All in all, if you can safely do so, do your heavy lifting regardless of whether or not you're training for a specific sport. Getting stronger (by lifting heavy) will allow you to apply more mechanical tension (the load you apple onto your muscles) over time, and allow for increased growth.


So do some heavy lifting, and most of your work in the moderate rep ranges within the 15-30 total rep guidelines from Eugene Teo. Then you need to look over your routine, and ensure you're not doing too much or too little volume throughout the week. You'll likely need to look at your other workout routines to confirm this. Remember, the ideal weekly volume for most people falls between 10 and 20 had working sets per muscle per week.


Choosing Your Rest Periods


Fit and athletic woman resting during workout and regaining her energy to keep working hard

The last step to creating your ideal workout routine would be to know approximately how long you'll be resting between your sets.


Many people think that resting less will keep the intensity of your workouts high, and that therefore all rest periods should be within 30 and 90 seconds. However, this is not always the case.


While short rest periods like these do have their time and place in training routines, most of your work should be done with 2-5 minute rest periods. The longer you rest, the more energized you will be for your sets, and the more total workout volume you'll be able to o.


This doesn't just mean more sets. Resting longer will mean you're able to lift more weight, meaning you're applying more mechanical tension onto your muscles, and ultimately giving yourself the best chance possible to challenge your muscles to grow.


Rest periods will be individual from person to person, and likely differ from session to session as well. Sometimes we're just not feeling that great, and taking the extra 30 or 60 seconds to rest can mean the difference between improving from last session, or staying the same.


Generally, unless you're training for a specific sport, you should look to rest 30-60 seconds between your endurance lifting (30+ reps per set), 2-4 minutes between your hypertrophy-focused lifting, and 3-5 minutes between sets on your heavy strength focused lifting (1-5 reps per set).
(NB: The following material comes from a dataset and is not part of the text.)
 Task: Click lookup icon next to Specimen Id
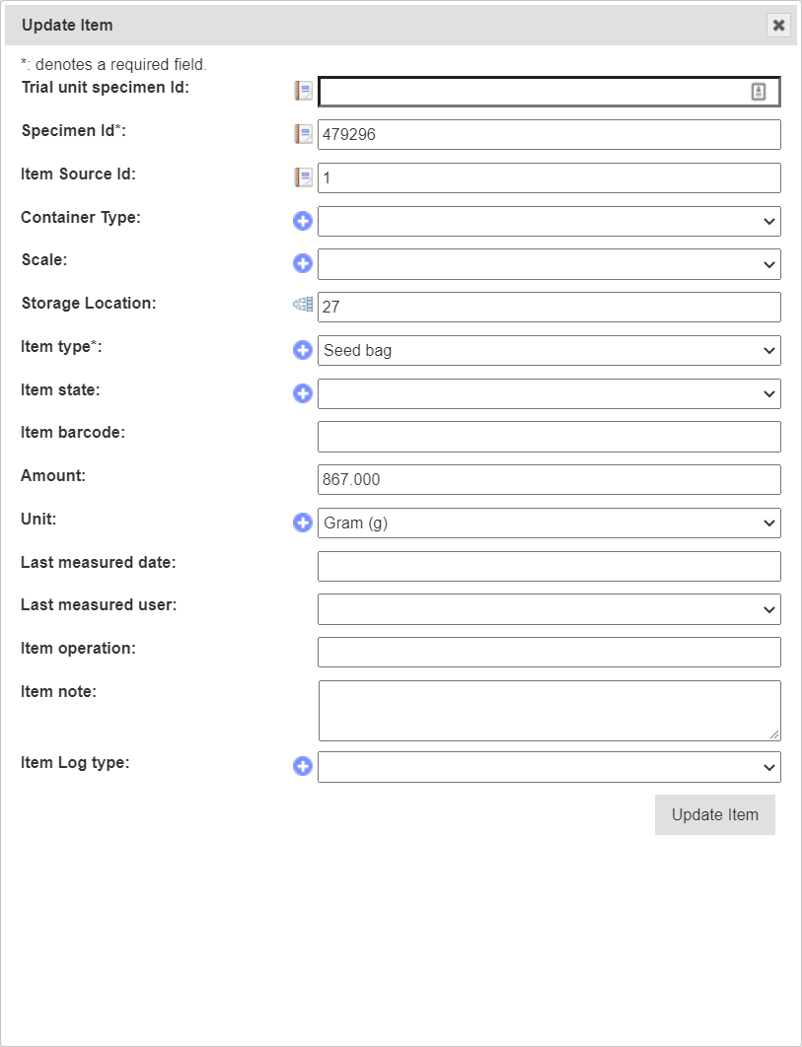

But if you're not feeling great and need to go a little over, that is fine too. Just make sure you're not wasting time on your phone! And if you're feeling great or tight on time, you can definitely shorten those rest periods as well.


Just make sure you've written rough guidelines for all of your exercises as to how long you'll be resting.


General Workout Routine Template


If you're still a little confused about creating your program, we've created a general template below for overall strength and muscle gain that we think will be useful for you.


  1. Warmup routine

  2. Compound exercise #1 - 3-5 sets of 3-8 reps

  3. Compound exercise #2 - 3-4 sets of 6-10 reps

  4. Compound exercise #3 - 2-3 sets of 10-12 reps

  5. Compound exercise #4 (if applicable) - 2-3 sets of 8-15 reps

  6. Isolation exercise #1 - 3 sets of 6-10 reps

  7. Isolation exercise #2 (if applicable) - 2-3 sets of 8-10 reps

  8. Recovery (stretch, foam rolling, etc.)


This template can definitely be played around with, but we thought it might be useful to some readers who were still confused as to when they should be performing their compound exercises, and when they should be lifting heavy. (Lower reps = heavier weight, higher reps = lighter weight).


Wrapping It Up


All in all, creating your first workout routine can be pretty confusing at time. But even if you just followed these 7 steps roughly, you'd be well on your way to having a decent workout routine at least.


This is the strategy that many of us here at Gympulsive personally use to make our own workouts, and we've seen great progress following it.


We hope you've been able to learn something from this post, and appreciate you taking the time to read our work!